◆ Work order:
Note the line containing "Where should I click to: Switch"; from it through the last line below, give only those lines again, exactly, both ends included, skipping pictures.

----

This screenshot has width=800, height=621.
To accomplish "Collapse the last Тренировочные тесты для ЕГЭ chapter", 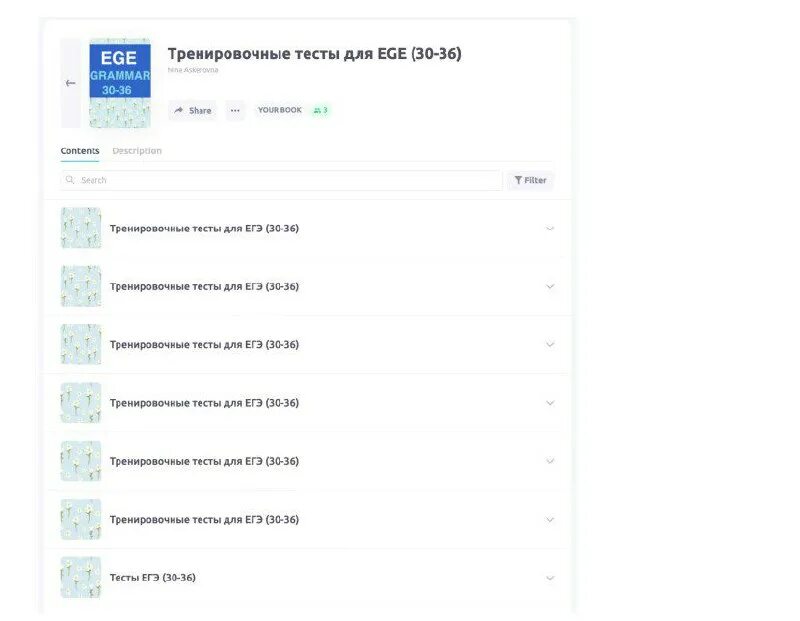I will [x=549, y=519].
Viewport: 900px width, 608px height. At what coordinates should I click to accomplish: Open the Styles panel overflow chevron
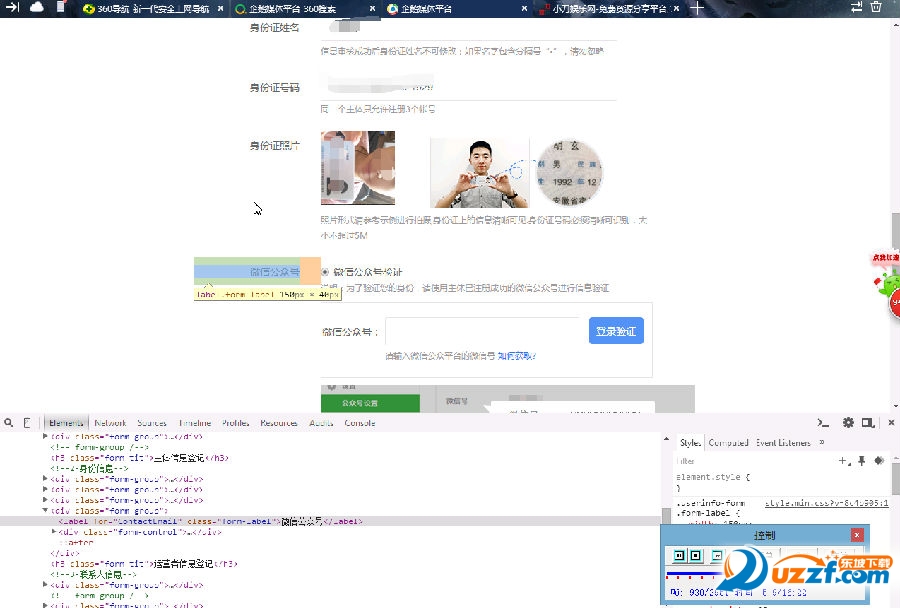pyautogui.click(x=821, y=442)
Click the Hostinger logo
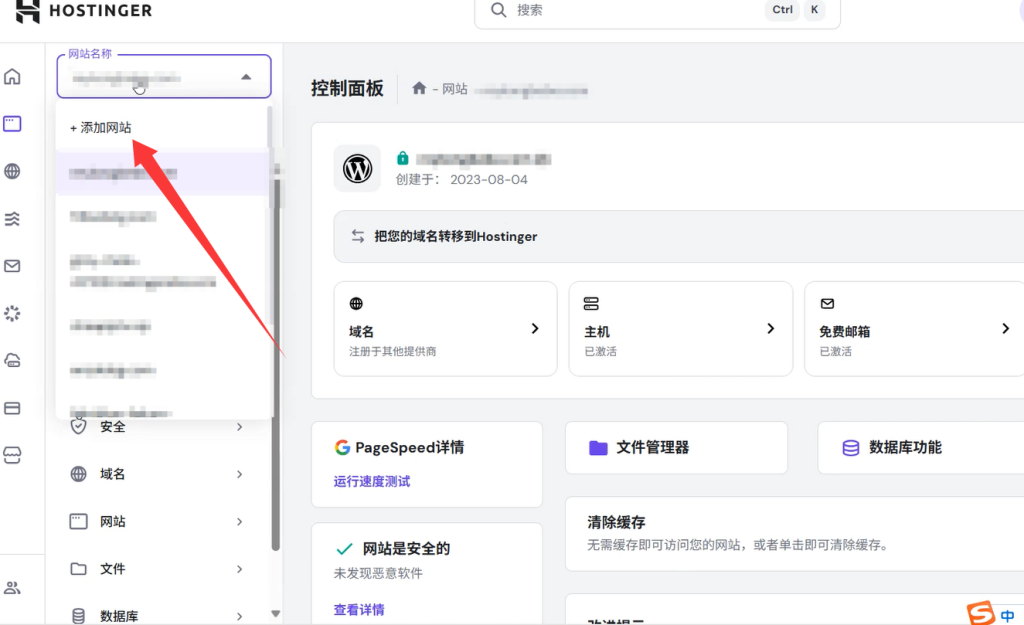 84,11
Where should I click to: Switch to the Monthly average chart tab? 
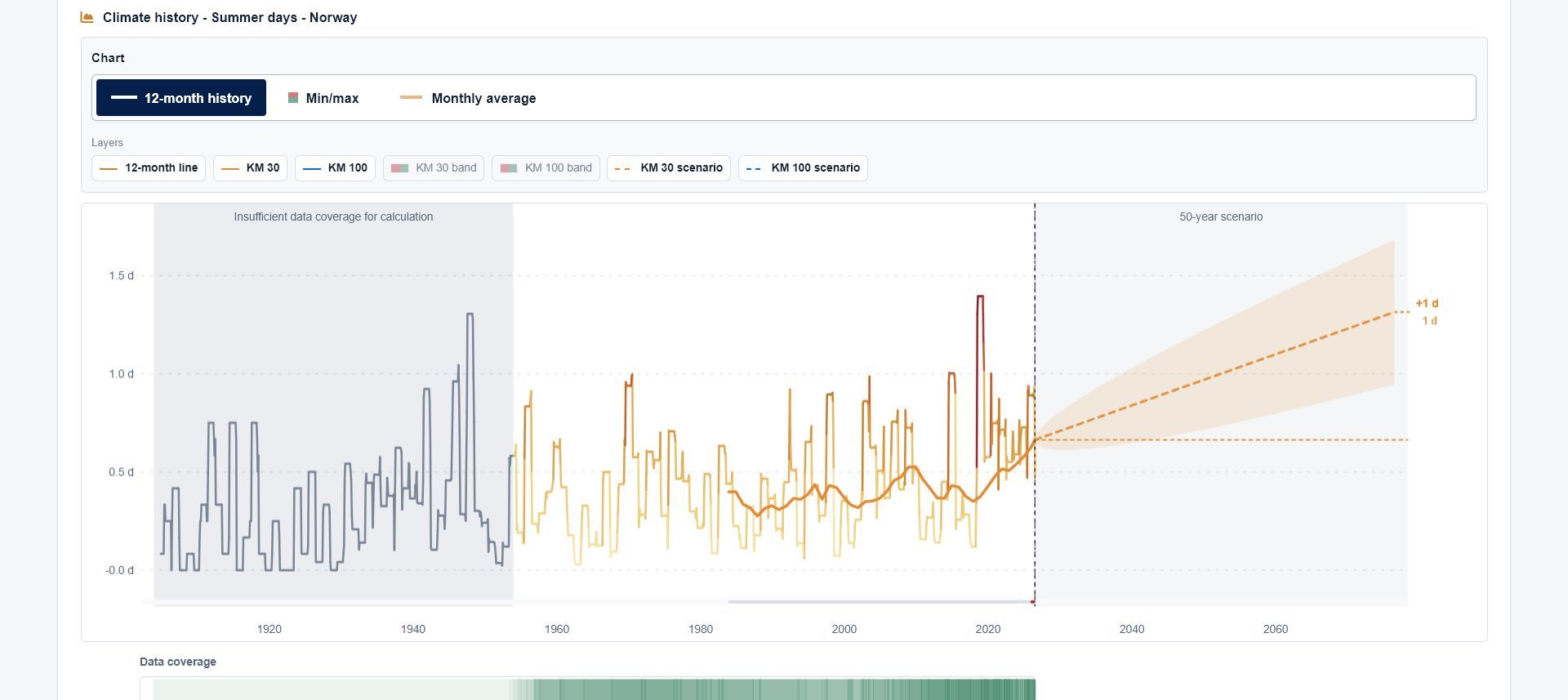(468, 98)
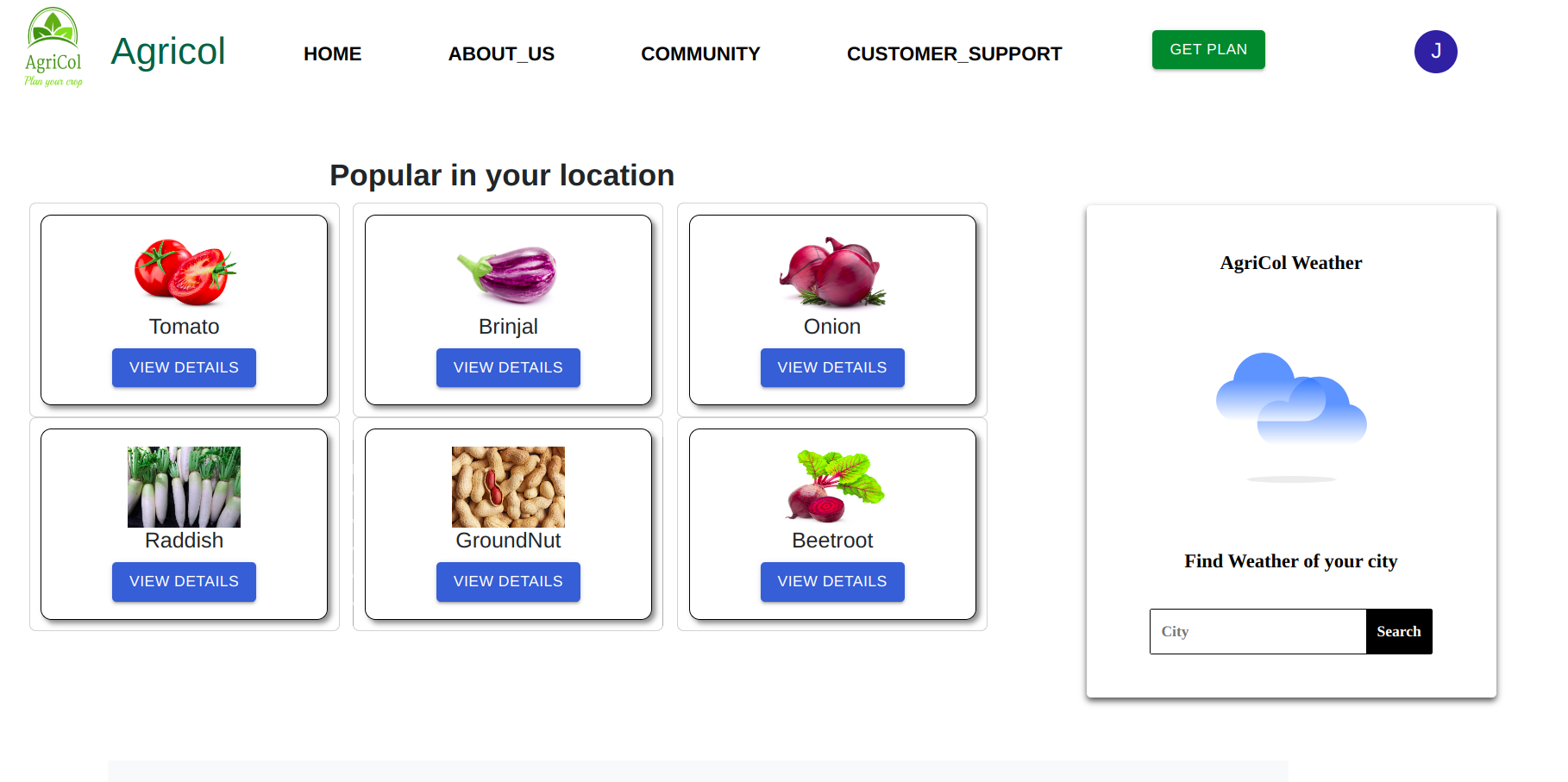Click the GroundNut photo

click(x=508, y=487)
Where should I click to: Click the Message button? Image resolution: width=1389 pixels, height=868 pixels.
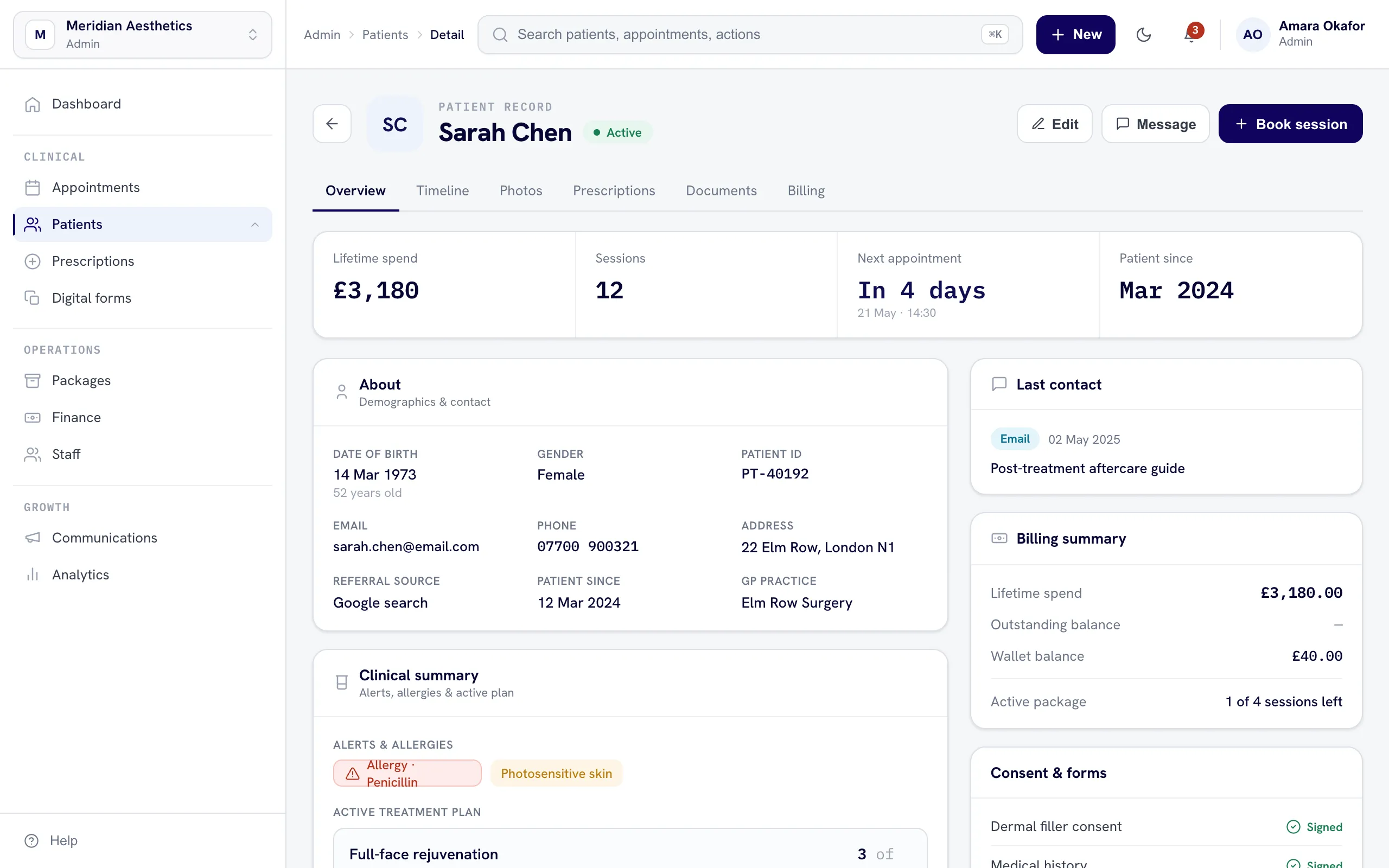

----

◆ Response to the exercise:
Where should I click to: Switch to the Monthly average chart tab? 
(468, 98)
Click the GroundNut photo

click(x=508, y=487)
Where should I click to: Click the Message button? Image resolution: width=1389 pixels, height=868 pixels.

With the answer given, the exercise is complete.